___ EXCERPTED PASSAGE ___

For software architects, it requires shifting from a client-server model to a more decentralized paradigm in which every participant to the network (usually called node) is both a client and a server. This is probably one of the best features that we profit from a blockchain. Keeping this in mind, we may rethink the opportunities that the blockchain gives us for creating new ways to rewrite business applications [
18].
The reader must be aware that the blockchain applied to the business process is still an experiment [
15] and as it was for the Web, a large part of its success will depend on from the ability and commitment of the stakeholders to create a list of critical issues and solve them one after another.
A noteworthy aspect of the blockchain is its trust. The greatest inventions of the past have been driven by the need to fill a gap, and in the case of blockchain, it is actually a gap of trust. The importance of trust is associated with the need of two parties to trust each other in commercial transactions. Without a blockchain, a trusted third party is required. Actually, by running a decentralized procedure, two parties agree without involving any intermediaries, simplifying the business processes.
The blockchain also guarantees pseudo-anonymity. Nodes are identified by a unique address that is required to operate on that blockchain. This address is visible by all, but it is never explicitly associated with any identity which therefore remains hidden. To improve anonymity, periodically addresses are recreated, decreasing the chance for a user of being tracked. For this reason, this new stage of the Web, will be mostly about trust, decentralization, and pseudo-anonymity.
According to [
19], in 2018, there have been over 2216 confirmed data breaches. More and more companies have suffered a cyber attack, making us reassess the way how we protect customers’ data. Cloud storage services seem a typical approach for those who require availability and scalability but they are particularly prone to security issues. Threats come from the heterogeneity of both hardware and software components which are present in the cloud infrastructure. A way to mitigate these threats is to identify any access violation in a reliable manner [
20]. Unfortunately, the control of any access violation comes at the cost of tracking all data transactions. Hence, a different approach could be employed, adopting a storage model based on trust and decentralization [
21], such as the blockchain. In fact, sundry stakeholders with different objectives might use the blockchain to prevent data breaches thanks to its inherent security. It might work well, but this is not always the solution that best meets their needs. Actually, adopting a blockchain rather than a cloud storage drive does not give any advantage, for the following two reasons [
22]. Firstly, the cost for replicating a huge amount of data to all nodes. Secondly, the world has plenty of equally secure solutions at lower costs.
Usually, business firms should get a strict analysis of the costs and benefits of the blockchain technology before implementing it. There is always a trade-off to consider between positive and negative aspects that should be taken into account. The blockchain may not lead to any benefit compared with the actual business models [
23]. However, it provides a strong contribute in situations in which to keep track of assets, whatever they are (digital assets or physical goods), is essential.

___ MATERIAL PROVIDED ___

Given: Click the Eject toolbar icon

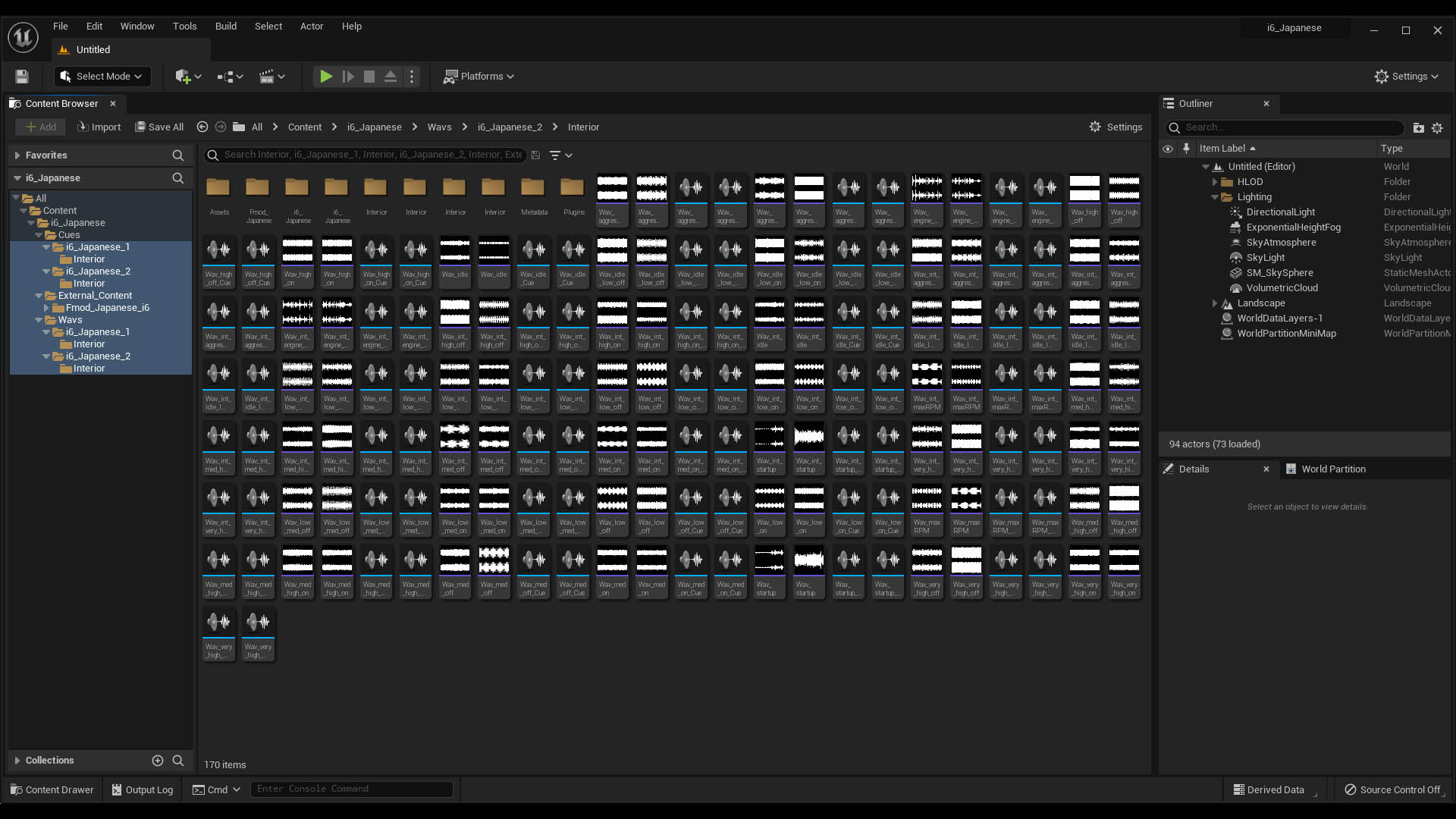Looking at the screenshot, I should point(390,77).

___
___ MATERIAL PROVIDED ___

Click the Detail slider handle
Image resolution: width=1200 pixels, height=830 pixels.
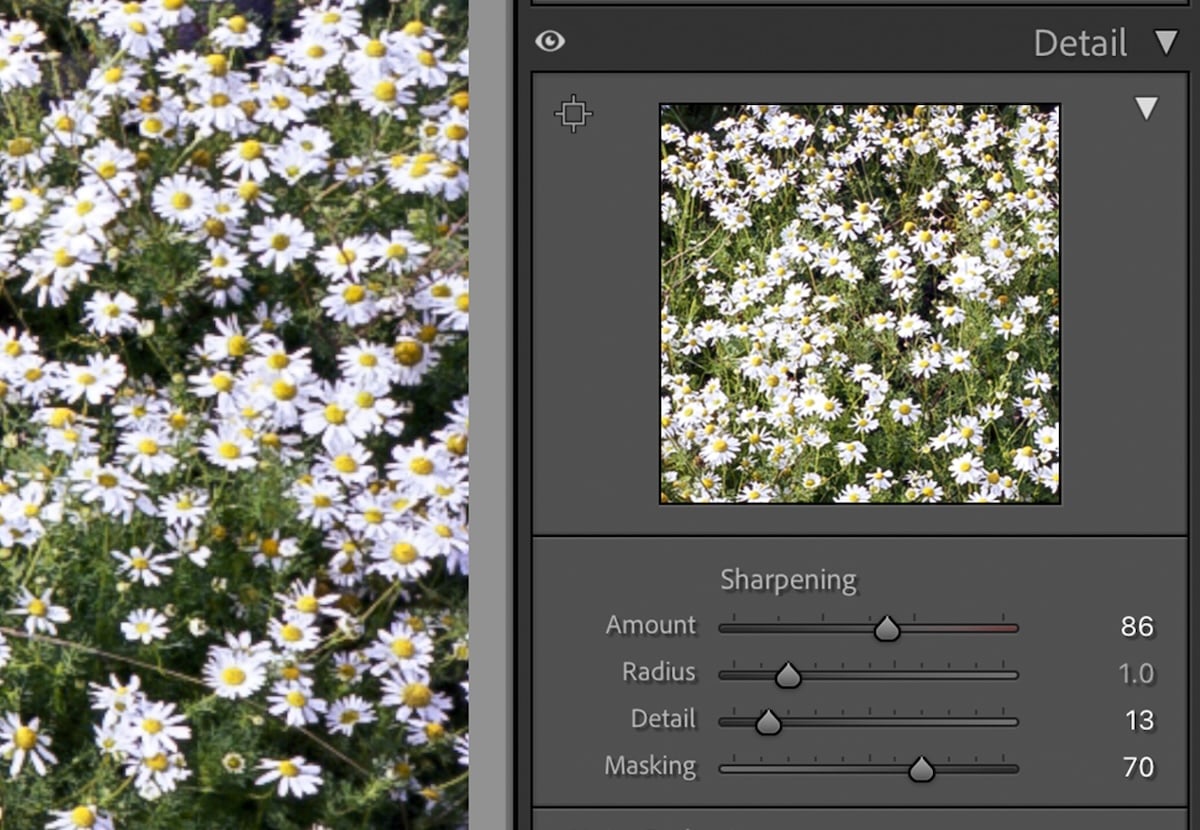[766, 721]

___

[WHAT TO WORK ON]
1) Transcribe from the blockchain passage the part that opens with the words containing "The reader must" and closes with "the business processes.".
2) According to the blockchain passage, why does adopting a blockchain instead of a cloud storage drive offer no advantage? Answer in one to three sentences.
3) In the blockchain passage, what is required for two parties to trust each other in commercial transactions when there is no blockchain?

[THE RESPONSES]
1)
The reader must be aware that the blockchain applied to the business process is still an experiment [
15] and as it was for the Web, a large part of its success will depend on from the ability and commitment of the stakeholders to create a list of critical issues and solve them one after another.
A noteworthy aspect of the blockchain is its trust. The greatest inventions of the past have been driven by the need to fill a gap, and in the case of blockchain, it is actually a gap of trust. The importance of trust is associated with the need of two parties to trust each other in commercial transactions. Without a blockchain, a trusted third party is required. Actually, by running a decentralized procedure, two parties agree without involving any intermediaries, simplifying the business processes.

2) The blockchain passage gives two reasons. First, replicating a huge amount of data to all nodes is costly. Second, the world already has plenty of equally secure solutions at lower cost.

3) A trusted third party.